*The input*.
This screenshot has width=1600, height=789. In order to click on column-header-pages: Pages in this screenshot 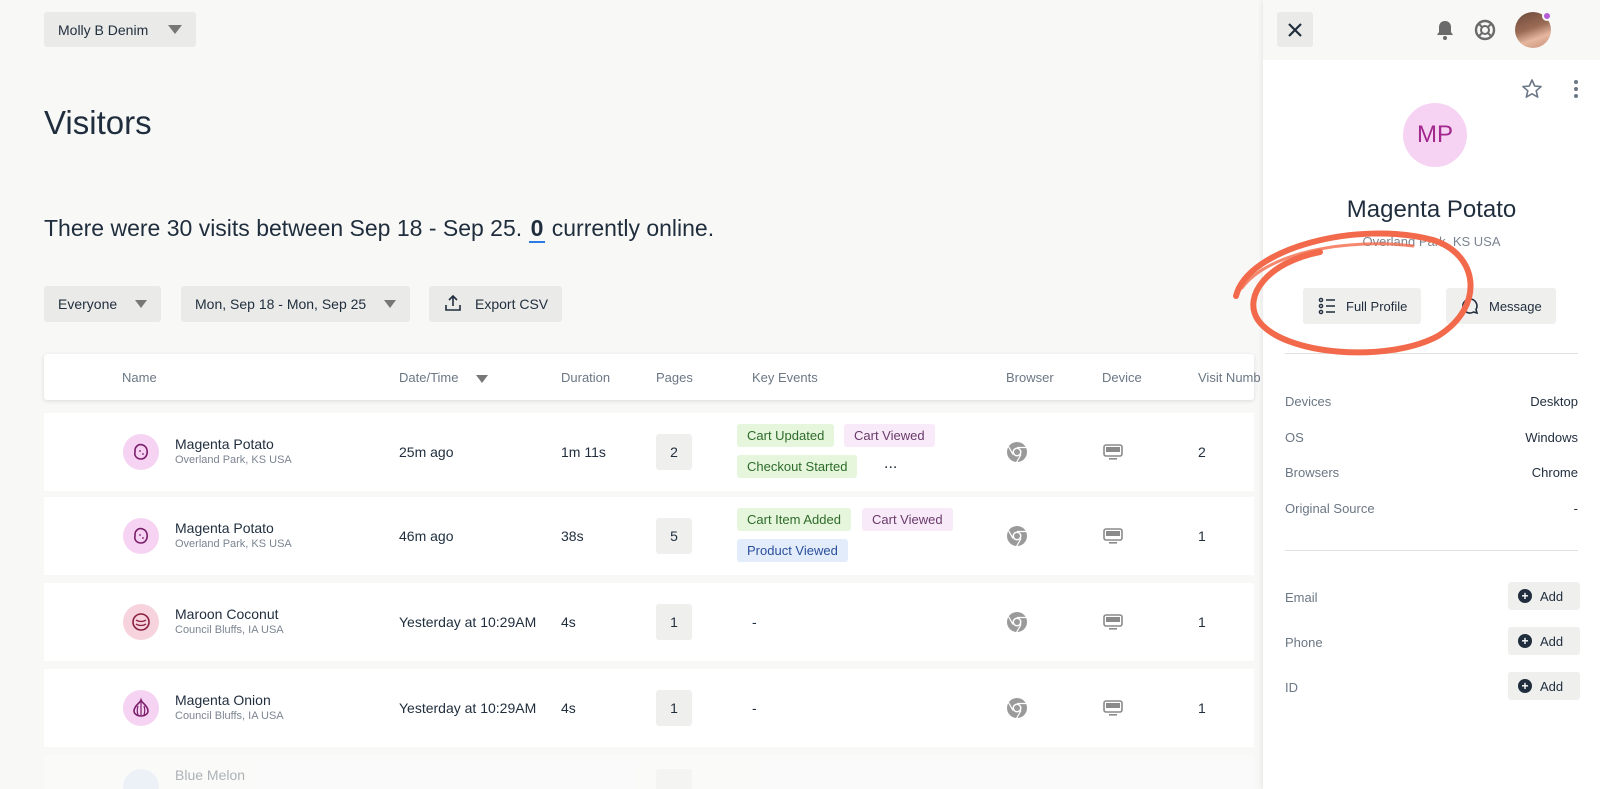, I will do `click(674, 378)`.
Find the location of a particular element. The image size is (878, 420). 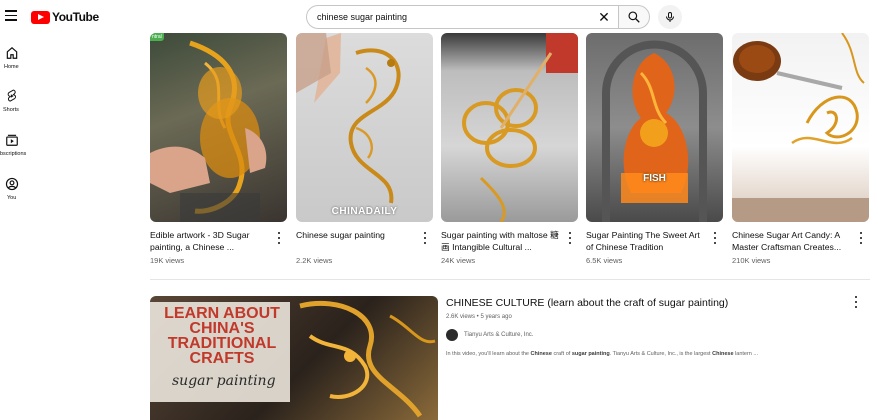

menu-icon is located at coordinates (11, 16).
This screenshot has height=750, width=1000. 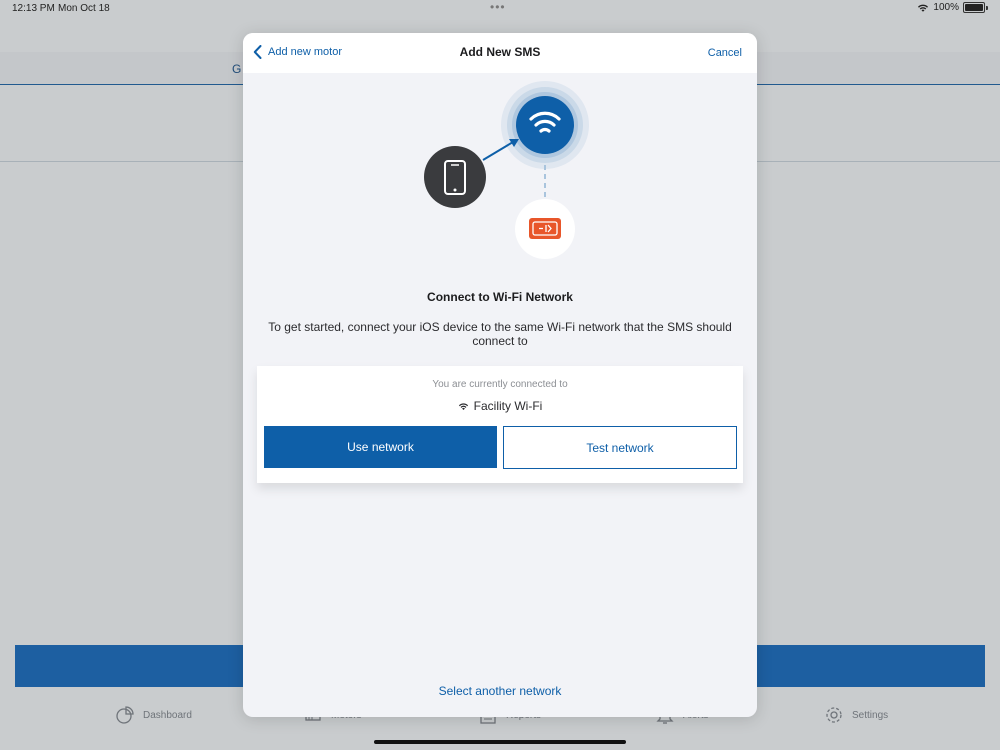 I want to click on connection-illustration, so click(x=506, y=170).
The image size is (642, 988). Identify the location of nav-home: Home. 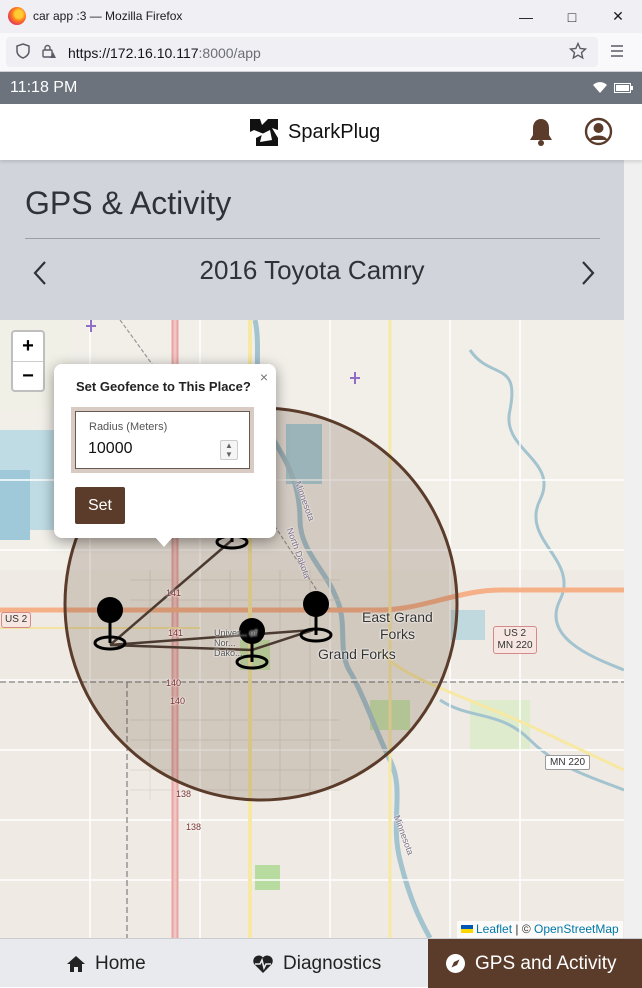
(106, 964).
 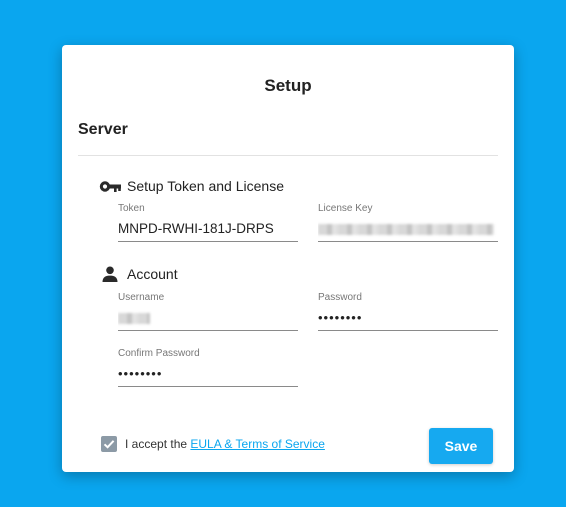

*Job*. Set down, word for word, the lines from the one containing "The image size is (642, 988)." through the last of the lines above, both included, leaving the pictures out.

*Result below*.
The image size is (642, 988). Identify the location of nav-home: Home. 
(106, 964).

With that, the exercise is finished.